Holy Shot can fail miserably and that'll be it. Maybe it'll crash and burn terribly and I'm gonna lose all hope in starting a company. Yet, I don't think that's gonna happen. In fact, I think this is going to give me the passion I so badly want. Once I start selling, Once I start feeling what it feels like to be a true entrepreneur, I'll be completely and totally addicted. Fuck it. Seriously, fuck it. What am I gonna lose? 1,000 bucks? That's fucking nothing. The possibilities are endless for success. I don't know where I'll end up once I finish this. I might be on top of the world by the end of it. It's the firs time in my life where I am harnessing an opportunity that, unlikely as it may be, has potential to make me literal millions of dollars. Every other time in my life, whether it was the short stories, or the theater, or the fundraisers or school or anything, they were all great opportunities but they didn't have this kind of radical potential. They aren't able to give me the incredible life I desire so badly. None of them came close, to be honest. This is the only thing that matters. It's this feeling of putting in maximum effort because the worst case scenario for it is that I taste greatness, pick myself up, and try again with more experience and skill than ever before. Holy Shot is the beginning of the journey, the end of the journey, and the journey itself. It is everything I want life to be. It is completely and utterly the world. I didn't realize it before because I didn't want to admit it. I didn't want to give myself the opportunity to risk it all and fail. Because I was so afraid. I was afraid to know what I will become when I put everything on the line. Now I know that what I was avoiding was the possibility of success. Because success IS fear. People who avoid fear avoid the risks that success requires.

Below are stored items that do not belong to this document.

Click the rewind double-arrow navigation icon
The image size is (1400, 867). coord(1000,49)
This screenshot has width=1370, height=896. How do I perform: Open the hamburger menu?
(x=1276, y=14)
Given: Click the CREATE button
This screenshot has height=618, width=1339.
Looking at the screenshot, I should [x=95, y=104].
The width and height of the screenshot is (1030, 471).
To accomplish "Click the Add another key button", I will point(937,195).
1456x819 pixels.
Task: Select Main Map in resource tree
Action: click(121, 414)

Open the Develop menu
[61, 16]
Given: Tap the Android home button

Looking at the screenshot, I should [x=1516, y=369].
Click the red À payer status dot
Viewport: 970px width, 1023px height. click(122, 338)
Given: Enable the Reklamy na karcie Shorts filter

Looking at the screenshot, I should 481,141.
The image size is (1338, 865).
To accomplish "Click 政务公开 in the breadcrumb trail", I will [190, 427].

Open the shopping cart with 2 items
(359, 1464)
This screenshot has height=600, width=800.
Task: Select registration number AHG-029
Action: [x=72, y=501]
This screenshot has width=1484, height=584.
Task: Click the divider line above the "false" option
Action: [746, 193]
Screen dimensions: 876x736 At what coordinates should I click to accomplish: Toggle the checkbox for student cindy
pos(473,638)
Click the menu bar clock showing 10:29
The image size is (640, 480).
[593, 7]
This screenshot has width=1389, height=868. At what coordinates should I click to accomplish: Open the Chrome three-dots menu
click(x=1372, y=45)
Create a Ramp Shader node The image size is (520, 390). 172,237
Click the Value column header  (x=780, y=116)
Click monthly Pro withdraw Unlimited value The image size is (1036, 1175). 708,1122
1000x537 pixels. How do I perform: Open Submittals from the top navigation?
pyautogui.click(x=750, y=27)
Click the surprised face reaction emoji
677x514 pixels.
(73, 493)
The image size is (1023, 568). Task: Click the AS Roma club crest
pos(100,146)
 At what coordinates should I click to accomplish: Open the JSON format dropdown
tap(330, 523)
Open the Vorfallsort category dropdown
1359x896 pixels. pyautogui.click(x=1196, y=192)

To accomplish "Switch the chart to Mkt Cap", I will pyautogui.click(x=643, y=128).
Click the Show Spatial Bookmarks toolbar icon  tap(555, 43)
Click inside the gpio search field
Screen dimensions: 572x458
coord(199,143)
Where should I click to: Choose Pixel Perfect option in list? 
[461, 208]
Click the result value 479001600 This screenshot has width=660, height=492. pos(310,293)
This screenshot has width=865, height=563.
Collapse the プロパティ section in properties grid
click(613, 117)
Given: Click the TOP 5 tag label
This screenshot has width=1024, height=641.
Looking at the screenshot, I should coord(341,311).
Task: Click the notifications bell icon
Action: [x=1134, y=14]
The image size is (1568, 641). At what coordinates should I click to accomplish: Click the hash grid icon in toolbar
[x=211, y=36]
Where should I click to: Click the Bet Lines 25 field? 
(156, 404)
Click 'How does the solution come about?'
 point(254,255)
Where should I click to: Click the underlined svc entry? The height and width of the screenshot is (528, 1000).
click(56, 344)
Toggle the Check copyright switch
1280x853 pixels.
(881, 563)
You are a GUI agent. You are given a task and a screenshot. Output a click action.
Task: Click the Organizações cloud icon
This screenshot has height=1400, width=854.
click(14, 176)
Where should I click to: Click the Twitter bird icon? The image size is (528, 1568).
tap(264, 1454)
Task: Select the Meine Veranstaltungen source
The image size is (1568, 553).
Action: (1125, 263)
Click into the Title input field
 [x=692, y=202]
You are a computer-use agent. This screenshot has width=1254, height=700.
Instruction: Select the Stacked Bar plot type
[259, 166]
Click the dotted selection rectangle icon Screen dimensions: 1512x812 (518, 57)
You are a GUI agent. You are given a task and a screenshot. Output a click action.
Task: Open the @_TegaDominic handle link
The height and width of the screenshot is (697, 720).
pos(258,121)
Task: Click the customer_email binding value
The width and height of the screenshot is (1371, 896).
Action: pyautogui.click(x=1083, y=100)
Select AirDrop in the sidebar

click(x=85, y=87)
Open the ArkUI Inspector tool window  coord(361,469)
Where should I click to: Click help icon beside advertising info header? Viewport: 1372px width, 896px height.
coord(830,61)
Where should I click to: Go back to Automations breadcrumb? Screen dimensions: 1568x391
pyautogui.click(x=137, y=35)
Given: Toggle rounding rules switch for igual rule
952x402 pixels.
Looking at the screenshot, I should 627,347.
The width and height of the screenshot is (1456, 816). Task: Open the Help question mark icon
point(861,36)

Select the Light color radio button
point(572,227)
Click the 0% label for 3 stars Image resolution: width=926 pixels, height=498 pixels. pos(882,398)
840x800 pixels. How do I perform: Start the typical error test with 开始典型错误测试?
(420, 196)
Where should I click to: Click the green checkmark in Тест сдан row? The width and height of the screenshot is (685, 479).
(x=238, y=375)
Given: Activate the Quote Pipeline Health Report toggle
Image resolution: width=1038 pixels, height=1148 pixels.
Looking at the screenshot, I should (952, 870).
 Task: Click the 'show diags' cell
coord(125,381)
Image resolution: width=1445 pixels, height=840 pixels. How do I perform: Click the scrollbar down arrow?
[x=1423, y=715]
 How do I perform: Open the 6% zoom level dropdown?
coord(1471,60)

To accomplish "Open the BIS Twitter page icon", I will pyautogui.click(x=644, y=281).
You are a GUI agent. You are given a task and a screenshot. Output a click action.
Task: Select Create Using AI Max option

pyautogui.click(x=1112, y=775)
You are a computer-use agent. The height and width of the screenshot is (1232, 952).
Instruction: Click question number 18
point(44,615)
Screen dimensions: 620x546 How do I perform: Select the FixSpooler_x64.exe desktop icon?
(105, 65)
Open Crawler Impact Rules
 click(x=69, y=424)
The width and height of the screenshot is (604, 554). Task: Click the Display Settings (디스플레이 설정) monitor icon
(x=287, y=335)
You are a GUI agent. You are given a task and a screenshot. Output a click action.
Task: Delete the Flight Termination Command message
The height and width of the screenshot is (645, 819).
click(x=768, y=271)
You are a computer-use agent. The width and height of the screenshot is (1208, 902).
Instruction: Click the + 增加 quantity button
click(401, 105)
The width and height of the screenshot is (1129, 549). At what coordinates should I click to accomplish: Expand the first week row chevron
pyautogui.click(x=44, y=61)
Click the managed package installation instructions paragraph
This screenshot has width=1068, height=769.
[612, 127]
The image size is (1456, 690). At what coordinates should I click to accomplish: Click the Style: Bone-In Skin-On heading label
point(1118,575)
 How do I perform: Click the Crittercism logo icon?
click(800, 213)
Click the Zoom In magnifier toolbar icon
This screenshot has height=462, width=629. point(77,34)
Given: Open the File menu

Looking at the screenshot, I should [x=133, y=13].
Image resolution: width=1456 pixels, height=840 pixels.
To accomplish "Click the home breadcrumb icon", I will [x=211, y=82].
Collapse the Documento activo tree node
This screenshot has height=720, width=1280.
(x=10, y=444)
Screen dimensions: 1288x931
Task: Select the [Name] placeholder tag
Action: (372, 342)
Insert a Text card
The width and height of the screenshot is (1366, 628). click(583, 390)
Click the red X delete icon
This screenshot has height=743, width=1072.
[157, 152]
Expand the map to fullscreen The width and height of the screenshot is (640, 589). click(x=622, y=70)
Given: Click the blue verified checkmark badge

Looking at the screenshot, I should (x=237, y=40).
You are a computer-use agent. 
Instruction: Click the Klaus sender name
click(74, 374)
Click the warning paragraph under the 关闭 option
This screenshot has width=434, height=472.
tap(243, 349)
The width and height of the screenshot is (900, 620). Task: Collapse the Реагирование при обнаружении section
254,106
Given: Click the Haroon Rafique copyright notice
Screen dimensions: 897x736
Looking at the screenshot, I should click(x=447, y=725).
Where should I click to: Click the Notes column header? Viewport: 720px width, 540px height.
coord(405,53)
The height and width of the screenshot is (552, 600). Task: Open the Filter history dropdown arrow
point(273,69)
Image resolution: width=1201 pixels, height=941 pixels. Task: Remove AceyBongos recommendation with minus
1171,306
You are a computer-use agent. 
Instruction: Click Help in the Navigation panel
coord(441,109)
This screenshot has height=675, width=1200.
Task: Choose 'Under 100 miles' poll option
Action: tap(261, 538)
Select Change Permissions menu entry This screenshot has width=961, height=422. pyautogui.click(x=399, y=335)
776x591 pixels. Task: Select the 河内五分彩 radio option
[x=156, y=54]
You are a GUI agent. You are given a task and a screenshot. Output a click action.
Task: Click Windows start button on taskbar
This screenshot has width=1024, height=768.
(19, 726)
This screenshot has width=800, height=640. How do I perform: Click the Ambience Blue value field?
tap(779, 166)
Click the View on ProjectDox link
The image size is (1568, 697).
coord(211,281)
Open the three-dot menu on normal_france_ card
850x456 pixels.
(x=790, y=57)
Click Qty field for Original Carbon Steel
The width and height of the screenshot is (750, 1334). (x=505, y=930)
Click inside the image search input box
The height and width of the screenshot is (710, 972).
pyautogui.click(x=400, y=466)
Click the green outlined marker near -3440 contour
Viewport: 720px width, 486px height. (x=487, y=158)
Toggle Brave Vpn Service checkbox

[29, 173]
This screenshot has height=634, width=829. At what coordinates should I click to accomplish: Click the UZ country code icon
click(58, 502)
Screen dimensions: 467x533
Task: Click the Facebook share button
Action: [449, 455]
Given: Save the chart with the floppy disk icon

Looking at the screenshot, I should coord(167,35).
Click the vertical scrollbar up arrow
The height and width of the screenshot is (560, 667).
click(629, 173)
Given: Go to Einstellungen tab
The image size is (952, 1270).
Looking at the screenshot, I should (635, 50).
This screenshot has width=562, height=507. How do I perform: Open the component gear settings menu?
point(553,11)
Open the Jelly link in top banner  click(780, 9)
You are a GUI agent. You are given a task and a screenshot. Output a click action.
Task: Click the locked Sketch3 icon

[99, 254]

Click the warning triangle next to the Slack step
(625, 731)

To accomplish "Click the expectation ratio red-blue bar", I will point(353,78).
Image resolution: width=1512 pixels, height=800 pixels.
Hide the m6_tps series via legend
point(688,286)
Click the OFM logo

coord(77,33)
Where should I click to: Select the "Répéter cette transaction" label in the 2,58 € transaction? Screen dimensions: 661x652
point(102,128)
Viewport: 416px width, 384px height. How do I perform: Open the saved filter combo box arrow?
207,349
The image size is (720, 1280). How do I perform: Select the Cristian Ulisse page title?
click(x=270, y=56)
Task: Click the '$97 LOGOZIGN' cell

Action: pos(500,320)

So it begins now. It's gonna be scary as shit and I'm probably gonna go through more of the same bipolar motherfucking mood swings and depressive episodes than ever, but hey, at least I'm used to them already. I know that this is who I need to be. I'm completely fucking aimless otherwise. Seriously, it's like when I don't have something consuming my mind constantly, I just feel fucking dead.
I thought of a pretty relevant idea recently. What it comes down to as is that I work best in discomfort. I feel very uncomfortable when I'm comfortable. I despise feeling like there's nothing to do because there is always something to do and so I know that I'm lying to myself. And that's some bullshit, man. I always need to work. That's when I'm relaxed. When I'm on the treadmill, or in the middle of a bench press set, or writing a blog post, or thinking of a short story idea, that's when I can feel the comfort fall over me and that's when I can lose myself. That's when the mind turns off and the genius turns on. Because I am a genius, and I can admit it freely, because it's fucking true and I'm convincing myself it's true no matter what. Fuck it, life is way too short to not love yourself exorbitant amounts.
bobby bitch, bitch I'm bobby bitch.
Kanye west is the greatest person in the world. He has influenced me more than my own father. Without Kanye, I would be much more aimless than I am now. He has given me the go-ahead to love myself and to create my dreams. I will owe everything to him.
Now that I know what this feels like, I need to remember to cultivate it. It's one thing to feel this beautiful emotion once a year, but it's another thing entirely to make it a lifestyle. To make it an identity. To take it and make it your own. That's the challenge and that's the most difficult thing about it. Anybody can be inspired because it's fucking passive. You barely control the fact that you get inspired. It's another thing to make yourself get inspired every fucking day for the rest of your life. So that's it. What else is there to say?
It's time to life your life, Zig. It'll be tough but you've gone through much tougher shit. Honestly, by the end of it, you'll think it was cake.
Well, probably not. But if it helps to pretend it'll be like that, go for it, I don't care. As long as you perform. And you will.